BUCHAREST, Romania, 15 April (Reuters) – Romania’s centrist government adopted a law backed by the United States on Thursday, effectively excluding China and Huawei (HWT.UL) from participating in the building of the country’s 5G network, according to a member of the IT&C and National Security Committee.
Europe has emerged as a battleground in the technological ‘Cold War’ between China and the United States, and Huawei’s European rivals, Ericsson (ERICb.ST) and Nokia (NOKIA.HE) might form a supplier duopoly if the Chinese firm is barred.
“The cabinet just adopted this crucial bill for Romania, putting an end to a 2019 pact agreed in Washington, thereby ruling China and Huawei out of any potential 5G partnership with Romania,” Pavel Popescu said.
In August 2019, the two countries started in the memorandum that a “careful and comprehensive review of 5G providers is important as part of a risk-based security approach.”
Before joining the North Atlantic Treaty Organization in 2004, Romania was a loyal Washington friend. The United States sees Huawei as an extension of China’s Communist Party’s global surveillance apparatus.
Huawei, a key player in the telecoms industry as it prepares for next-generation wireless technology, has denied spying for the Chinese government on numerous occasions.
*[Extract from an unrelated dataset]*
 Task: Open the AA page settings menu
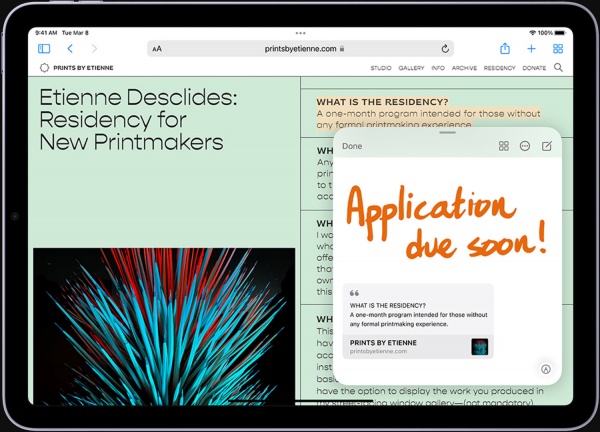157,48
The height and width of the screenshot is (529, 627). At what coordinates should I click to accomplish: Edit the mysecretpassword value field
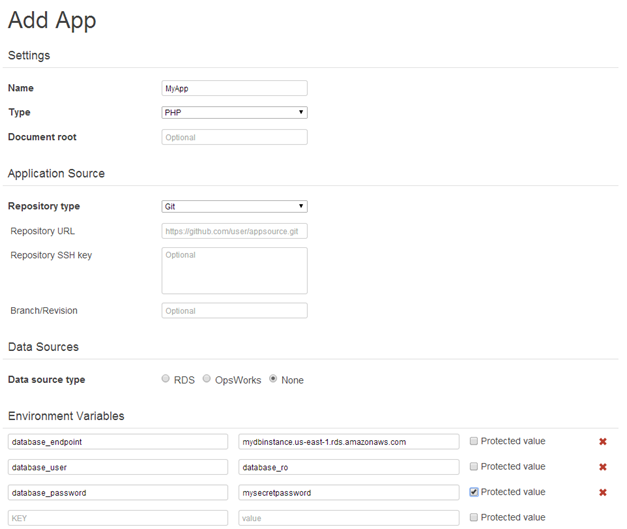[349, 493]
The bill passed on Thursday reflects the US memorandum and the position of Romania’s Supreme Defense Council. “National security is a top priority,” Popescu added, “and safeguarding the personal data of Romania’s future generations is critical.”
It states that a vendor’s assessment should include whether a company is under foreign government control, has a clear ownership structure, and is subject to a legal environment that enforces transparent corporate practices.
Popescu stated that the bill, which is expected to be passed by parliament in the next weeks, is a prerequisite for the Black Sea state to launch 5G bids in the second half of the year.